<<<<
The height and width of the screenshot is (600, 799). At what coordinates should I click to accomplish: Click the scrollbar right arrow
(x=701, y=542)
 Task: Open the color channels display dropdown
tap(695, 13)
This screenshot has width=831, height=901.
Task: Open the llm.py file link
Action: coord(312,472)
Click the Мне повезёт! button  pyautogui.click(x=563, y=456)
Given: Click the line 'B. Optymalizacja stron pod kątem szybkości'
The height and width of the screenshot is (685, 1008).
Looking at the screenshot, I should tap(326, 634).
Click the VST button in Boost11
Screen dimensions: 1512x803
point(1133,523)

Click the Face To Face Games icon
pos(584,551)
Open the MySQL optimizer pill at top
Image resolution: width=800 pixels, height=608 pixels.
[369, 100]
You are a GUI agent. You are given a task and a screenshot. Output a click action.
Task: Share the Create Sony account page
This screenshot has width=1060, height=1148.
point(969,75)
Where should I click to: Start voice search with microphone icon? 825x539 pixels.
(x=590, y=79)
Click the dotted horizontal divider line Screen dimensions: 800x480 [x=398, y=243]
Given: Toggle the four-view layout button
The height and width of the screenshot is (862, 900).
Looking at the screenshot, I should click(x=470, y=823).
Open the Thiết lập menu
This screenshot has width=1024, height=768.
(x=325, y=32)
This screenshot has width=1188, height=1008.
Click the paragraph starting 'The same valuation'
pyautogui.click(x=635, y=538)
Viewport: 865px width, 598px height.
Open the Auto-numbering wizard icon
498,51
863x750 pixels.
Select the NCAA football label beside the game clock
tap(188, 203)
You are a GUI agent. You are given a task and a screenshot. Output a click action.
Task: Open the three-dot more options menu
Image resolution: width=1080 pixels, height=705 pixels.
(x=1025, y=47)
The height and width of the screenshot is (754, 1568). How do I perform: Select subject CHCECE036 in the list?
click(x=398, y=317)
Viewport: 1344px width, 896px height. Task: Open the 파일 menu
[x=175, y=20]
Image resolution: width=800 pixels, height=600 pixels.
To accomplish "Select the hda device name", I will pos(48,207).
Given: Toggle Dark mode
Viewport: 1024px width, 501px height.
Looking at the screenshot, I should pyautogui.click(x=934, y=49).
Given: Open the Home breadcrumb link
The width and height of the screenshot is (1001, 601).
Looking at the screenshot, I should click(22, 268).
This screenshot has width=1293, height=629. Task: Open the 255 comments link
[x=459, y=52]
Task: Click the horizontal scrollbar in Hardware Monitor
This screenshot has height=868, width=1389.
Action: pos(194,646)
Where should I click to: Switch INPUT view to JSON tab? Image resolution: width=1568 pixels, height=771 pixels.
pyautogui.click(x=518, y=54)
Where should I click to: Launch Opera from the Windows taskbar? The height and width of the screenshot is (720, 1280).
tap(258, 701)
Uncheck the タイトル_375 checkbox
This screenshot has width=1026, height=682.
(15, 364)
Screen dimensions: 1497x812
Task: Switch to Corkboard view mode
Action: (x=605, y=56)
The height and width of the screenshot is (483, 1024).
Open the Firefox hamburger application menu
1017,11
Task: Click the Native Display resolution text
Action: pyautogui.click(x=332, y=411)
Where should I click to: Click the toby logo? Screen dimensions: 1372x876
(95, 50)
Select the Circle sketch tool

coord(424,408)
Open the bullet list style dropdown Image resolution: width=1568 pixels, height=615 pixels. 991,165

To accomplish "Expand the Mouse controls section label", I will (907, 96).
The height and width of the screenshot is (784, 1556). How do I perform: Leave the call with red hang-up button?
>>>>
## WHAT IS BEING ASKED
In full and without alteration, retype the entries above.

## ANSWER BOX
The height and width of the screenshot is (600, 799). At what coordinates should I click to accomplish: Click the scrollbar right arrow
(x=701, y=542)
 Task: Open the color channels display dropdown
tap(695, 13)
This screenshot has width=831, height=901.
Task: Open the llm.py file link
Action: coord(312,472)
Click the Мне повезёт! button  pyautogui.click(x=563, y=456)
Given: Click the line 'B. Optymalizacja stron pod kątem szybkości'
The height and width of the screenshot is (685, 1008).
Looking at the screenshot, I should tap(326, 634).
Click the VST button in Boost11
Screen dimensions: 1512x803
point(1133,523)

Click the Face To Face Games icon
pos(584,551)
Open the MySQL optimizer pill at top
Image resolution: width=800 pixels, height=608 pixels.
[369, 100]
You are a GUI agent. You are given a task and a screenshot. Output a click action.
Task: Share the Create Sony account page
This screenshot has width=1060, height=1148.
point(969,75)
Where should I click to: Start voice search with microphone icon? 825x539 pixels.
(x=590, y=79)
Click the dotted horizontal divider line Screen dimensions: 800x480 [x=398, y=243]
Given: Toggle the four-view layout button
The height and width of the screenshot is (862, 900).
Looking at the screenshot, I should click(x=470, y=823).
Open the Thiết lập menu
This screenshot has width=1024, height=768.
(x=325, y=32)
This screenshot has width=1188, height=1008.
Click the paragraph starting 'The same valuation'
pyautogui.click(x=635, y=538)
Viewport: 865px width, 598px height.
Open the Auto-numbering wizard icon
498,51
863x750 pixels.
Select the NCAA football label beside the game clock
tap(188, 203)
You are a GUI agent. You are given a task and a screenshot. Output a click action.
Task: Open the three-dot more options menu
Image resolution: width=1080 pixels, height=705 pixels.
(x=1025, y=47)
The height and width of the screenshot is (754, 1568). How do I perform: Select subject CHCECE036 in the list?
click(x=398, y=317)
Viewport: 1344px width, 896px height. Task: Open the 파일 menu
[x=175, y=20]
Image resolution: width=800 pixels, height=600 pixels.
To accomplish "Select the hda device name", I will pos(48,207).
Given: Toggle Dark mode
Viewport: 1024px width, 501px height.
Looking at the screenshot, I should pyautogui.click(x=934, y=49).
Given: Open the Home breadcrumb link
The width and height of the screenshot is (1001, 601).
Looking at the screenshot, I should click(22, 268).
This screenshot has width=1293, height=629. Task: Open the 255 comments link
[x=459, y=52]
Task: Click the horizontal scrollbar in Hardware Monitor
This screenshot has height=868, width=1389.
Action: pos(194,646)
Where should I click to: Switch INPUT view to JSON tab? Image resolution: width=1568 pixels, height=771 pixels.
pyautogui.click(x=518, y=54)
Where should I click to: Launch Opera from the Windows taskbar? The height and width of the screenshot is (720, 1280).
tap(258, 701)
Uncheck the タイトル_375 checkbox
This screenshot has width=1026, height=682.
(15, 364)
Screen dimensions: 1497x812
Task: Switch to Corkboard view mode
Action: (x=605, y=56)
The height and width of the screenshot is (483, 1024).
Open the Firefox hamburger application menu
1017,11
Task: Click the Native Display resolution text
Action: pyautogui.click(x=332, y=411)
Where should I click to: Click the toby logo? Screen dimensions: 1372x876
(95, 50)
Select the Circle sketch tool

coord(424,408)
Open the bullet list style dropdown Image resolution: width=1568 pixels, height=615 pixels. 991,165

To accomplish "Expand the Mouse controls section label", I will (907, 96).
The height and width of the screenshot is (784, 1556). How do I perform: Leave the call with red hang-up button?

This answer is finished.